I think there isn’t a one size fits all solution. I remember quite fondly the editorial meetings at Dwell and the importance of that team being together, and half of them lying on the floor and eating snacks. My subsequent magazine experiences were mostly remote. One magazine just had an awful phone system, and the conference call experience was painful and didn’t work for me at all.

Steelcase has devoted a considerable about of money, research and technology into video as the future of offices. With the idea that people are just going to be on video all the time.

Do you think that might be a good thing?

I find that people seem to be traveling far more than they were a few years ago, now it’s mostly to Asia. I think anything that can help both for carbon footprint reasons and family reasons—and sort of general sanity reasons, if video can be used in a way that helps people feel that closeness and also maybe lets them travel a little bit less, I think that’s important.

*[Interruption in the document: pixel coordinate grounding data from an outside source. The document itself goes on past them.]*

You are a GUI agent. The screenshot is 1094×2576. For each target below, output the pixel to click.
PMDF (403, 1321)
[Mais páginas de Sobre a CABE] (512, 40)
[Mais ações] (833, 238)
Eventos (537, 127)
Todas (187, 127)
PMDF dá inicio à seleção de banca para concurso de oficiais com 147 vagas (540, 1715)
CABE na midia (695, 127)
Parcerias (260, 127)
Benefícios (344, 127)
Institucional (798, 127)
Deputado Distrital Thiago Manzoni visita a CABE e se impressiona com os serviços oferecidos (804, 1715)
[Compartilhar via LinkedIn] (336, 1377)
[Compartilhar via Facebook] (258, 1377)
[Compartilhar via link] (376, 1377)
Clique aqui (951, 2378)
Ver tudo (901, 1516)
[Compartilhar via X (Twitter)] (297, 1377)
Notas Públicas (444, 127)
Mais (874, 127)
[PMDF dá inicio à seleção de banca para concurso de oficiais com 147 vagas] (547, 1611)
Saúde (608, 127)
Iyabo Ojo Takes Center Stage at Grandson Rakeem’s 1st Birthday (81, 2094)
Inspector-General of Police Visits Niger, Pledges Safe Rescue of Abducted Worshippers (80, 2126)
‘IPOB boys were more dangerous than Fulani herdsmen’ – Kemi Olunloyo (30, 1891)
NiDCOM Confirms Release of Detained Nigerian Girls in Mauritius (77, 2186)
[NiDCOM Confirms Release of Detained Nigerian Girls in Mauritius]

Right I can see that. The technology has to work though.

Right, because there is Google Docs, and there’s all these supposedly lovely tech things, but Google Docs is not helping me work. It’s not enough.

Sometimes the technology takes over too much. Both in terms of setting it all up and in terms of what is most efficient or makes sense.

Exactly.  I work in an office now a couple times a week, and if somebody who is five feet from me sends me an email to ask me a question I get a bit nutty. Come over and just ask me.

People’s behavior has changed and they don’t ask a simple question if you’re sitting two feet from them. Tone does become a huge issue. I worry about that. And I worry that young people don’t have enough human connection.